The Church looks upward when she worships God, inward when she seeks to build up the Christian community, and outward when she seeks to draw others into the Church. When we talk about this outward mission of the Church, we tend to talk the most about evangelism and international missions, which are certainly essential and important parts of the Church’s commission to disciple the nations.

But these aren’t the only ways that the Church interacts with those outside. When we limit our understanding of mission to evangelism and missions, we run the risk of leaving certain good works undone and certain spiritual gifts unappreciated. A church that valued preaching and singing, but neglected prayer or giving wouldn’t be worshiping in a healthy way. Similarly, a church that undervalues or loses sight of certain aspects of mission becomes unhealthy as well.

And so we need to see that the mission of the church has many faces, and we should be familiar with all of them. These faces can be categorized in a number of ways, which means that you might come up with a different list than I do, but I want to highlight seven faces of mission to capture something of the breadth of the Church’s outward calling.

As the Church interacts with the world, she will find opportunities for apologetics, evangelism, hospitality, mercy, prayer, service, and witness.

Apologetics defends and commends the truth, goodness, and beauty of the Christian faith.

Evangelism is the verbal presentation of the gospel message, whether locally or overseas.

Hospitality refers to acts of welcome in the name of Jesus.

Mercy refers to acts of compassion in response to suffering.

Prayer directed outward intercedes with God for the salvation of unbelievers.

Service means ministering to practical material needs.

Witness speaks of actions that testify to God and His truth.

Apologetics not only includes skilled debaters and thick books, but also taking the time to answer a friend’s question. Evangelism can take place in a preacher’s sermon, at a Billy Graham-style crusade, or in a checkout line conversation, as long as the gospel is articulated. Hospitality is practiced by greeters and ushers at church, by families inviting visitors over for a meal, and even by the guy who designs a better church logo or the gal who gives the church website a makeover.

Mercy shows forth the compassion of Christ through financial, medical, legal, and other types of aid, with soup kitchens, food banks, and crisis pregnancy centers being key examples. Prayers for revival and for the salvation of unbelievers may be the most invisible way of sharing in God’s mission, but also the most valuable. Running a Christian school, offering tutoring or ESL classes, or hosting community events at the church can be ways of serving the world in Christ’s name. Bearing witness involves speaking and doing the truth, which can be as prophetic as picketing an abortion mill or as ordinary as a man marrying a woman and welcoming God’s gift of children.

Any church or Christian who engages in any of these things is carrying out the mission of God, furthering the goal of discipling the nations in obedience to Christ.

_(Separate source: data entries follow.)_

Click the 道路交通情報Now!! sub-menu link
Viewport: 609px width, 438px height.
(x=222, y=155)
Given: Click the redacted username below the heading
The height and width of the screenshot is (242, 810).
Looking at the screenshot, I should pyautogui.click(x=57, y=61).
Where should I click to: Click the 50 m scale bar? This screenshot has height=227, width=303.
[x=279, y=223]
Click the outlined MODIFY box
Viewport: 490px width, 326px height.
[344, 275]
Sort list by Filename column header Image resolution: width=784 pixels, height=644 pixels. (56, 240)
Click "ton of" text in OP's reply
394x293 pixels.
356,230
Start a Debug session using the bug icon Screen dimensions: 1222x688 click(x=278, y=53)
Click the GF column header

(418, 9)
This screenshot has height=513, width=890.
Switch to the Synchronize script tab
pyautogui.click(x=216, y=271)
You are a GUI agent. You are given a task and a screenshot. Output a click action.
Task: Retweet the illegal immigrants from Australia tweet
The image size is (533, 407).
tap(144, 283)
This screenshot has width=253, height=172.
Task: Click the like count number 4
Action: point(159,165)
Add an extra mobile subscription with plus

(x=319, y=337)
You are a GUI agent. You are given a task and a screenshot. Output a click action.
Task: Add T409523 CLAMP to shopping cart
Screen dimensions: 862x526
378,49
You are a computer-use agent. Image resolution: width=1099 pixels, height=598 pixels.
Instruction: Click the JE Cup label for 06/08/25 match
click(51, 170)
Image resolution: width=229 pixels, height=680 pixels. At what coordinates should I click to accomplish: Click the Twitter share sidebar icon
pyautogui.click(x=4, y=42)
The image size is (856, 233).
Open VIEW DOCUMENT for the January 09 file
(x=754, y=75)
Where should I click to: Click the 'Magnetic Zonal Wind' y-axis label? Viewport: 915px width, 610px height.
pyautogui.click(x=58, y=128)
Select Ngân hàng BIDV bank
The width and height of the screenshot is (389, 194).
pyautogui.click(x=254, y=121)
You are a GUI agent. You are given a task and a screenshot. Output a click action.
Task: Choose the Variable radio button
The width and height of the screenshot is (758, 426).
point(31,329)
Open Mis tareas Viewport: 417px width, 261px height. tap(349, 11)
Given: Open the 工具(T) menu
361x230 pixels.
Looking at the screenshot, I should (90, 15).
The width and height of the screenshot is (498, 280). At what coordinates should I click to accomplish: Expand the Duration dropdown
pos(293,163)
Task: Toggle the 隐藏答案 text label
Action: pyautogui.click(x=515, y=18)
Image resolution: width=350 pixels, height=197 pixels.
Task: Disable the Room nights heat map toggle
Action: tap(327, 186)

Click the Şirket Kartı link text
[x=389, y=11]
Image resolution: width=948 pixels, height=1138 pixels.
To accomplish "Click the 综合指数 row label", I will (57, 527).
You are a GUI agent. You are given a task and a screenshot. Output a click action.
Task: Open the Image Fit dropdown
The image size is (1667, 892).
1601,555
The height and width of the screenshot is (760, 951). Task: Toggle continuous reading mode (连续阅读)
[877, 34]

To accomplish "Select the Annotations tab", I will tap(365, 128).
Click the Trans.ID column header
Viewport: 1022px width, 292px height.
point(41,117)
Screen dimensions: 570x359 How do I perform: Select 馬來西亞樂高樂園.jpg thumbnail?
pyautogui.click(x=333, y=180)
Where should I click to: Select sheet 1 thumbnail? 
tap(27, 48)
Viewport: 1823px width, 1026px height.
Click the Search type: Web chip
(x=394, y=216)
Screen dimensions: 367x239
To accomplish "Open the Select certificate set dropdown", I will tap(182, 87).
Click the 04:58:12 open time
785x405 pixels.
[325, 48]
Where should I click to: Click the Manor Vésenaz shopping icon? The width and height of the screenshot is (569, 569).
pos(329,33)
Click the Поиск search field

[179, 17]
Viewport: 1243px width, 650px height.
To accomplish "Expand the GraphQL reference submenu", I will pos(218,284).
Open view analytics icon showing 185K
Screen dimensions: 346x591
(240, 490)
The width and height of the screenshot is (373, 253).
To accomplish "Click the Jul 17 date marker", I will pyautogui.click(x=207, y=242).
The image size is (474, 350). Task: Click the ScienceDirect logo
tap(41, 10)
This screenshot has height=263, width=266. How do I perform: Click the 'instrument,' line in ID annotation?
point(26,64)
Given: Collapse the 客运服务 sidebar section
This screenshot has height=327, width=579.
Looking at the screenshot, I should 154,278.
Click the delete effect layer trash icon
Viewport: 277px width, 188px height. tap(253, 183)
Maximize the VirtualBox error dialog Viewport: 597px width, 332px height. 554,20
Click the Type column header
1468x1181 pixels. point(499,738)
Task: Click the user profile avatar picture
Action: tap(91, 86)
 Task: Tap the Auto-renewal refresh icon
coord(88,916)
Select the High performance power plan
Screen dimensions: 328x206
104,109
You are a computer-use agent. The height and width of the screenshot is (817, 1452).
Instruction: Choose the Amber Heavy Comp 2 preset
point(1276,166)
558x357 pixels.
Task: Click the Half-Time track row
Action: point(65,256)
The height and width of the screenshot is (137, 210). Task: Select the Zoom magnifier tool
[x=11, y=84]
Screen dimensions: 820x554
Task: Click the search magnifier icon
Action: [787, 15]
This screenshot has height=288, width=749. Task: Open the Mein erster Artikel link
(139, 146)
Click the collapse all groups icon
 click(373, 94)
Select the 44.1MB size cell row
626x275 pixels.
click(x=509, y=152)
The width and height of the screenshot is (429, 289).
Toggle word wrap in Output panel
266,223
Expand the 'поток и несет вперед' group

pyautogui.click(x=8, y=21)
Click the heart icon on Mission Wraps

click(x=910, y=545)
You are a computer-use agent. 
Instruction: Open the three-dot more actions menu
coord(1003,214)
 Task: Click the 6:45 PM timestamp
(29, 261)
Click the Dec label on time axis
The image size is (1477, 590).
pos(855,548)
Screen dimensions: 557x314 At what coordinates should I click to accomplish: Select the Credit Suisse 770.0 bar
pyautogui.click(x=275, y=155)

Each of these aspects of the Church’s outward mission are distinct from one another, though there may be a great deal of overlap between them in any specific instance. For example, an act of service or mercy might lead seamlessly into evangelism, and a moment of bearing witness might provoke an apologetic encounter. But the value of recognizing each of these faces of mission comes when churches and church members find a place where they can serve faithfully and fruitfully.

Not every church will have an apologetics ministry or a soup kitchen, and not every member will be an evangelist or a missionary, but all churches and all members are called to participate in the outward mission of Christ’s Church, and there will be moments in the life of each church where mission takes each of these forms.

When we see all of the many faces of mission, we are better able to see where we fit into the mission that Jesus gave to His Church.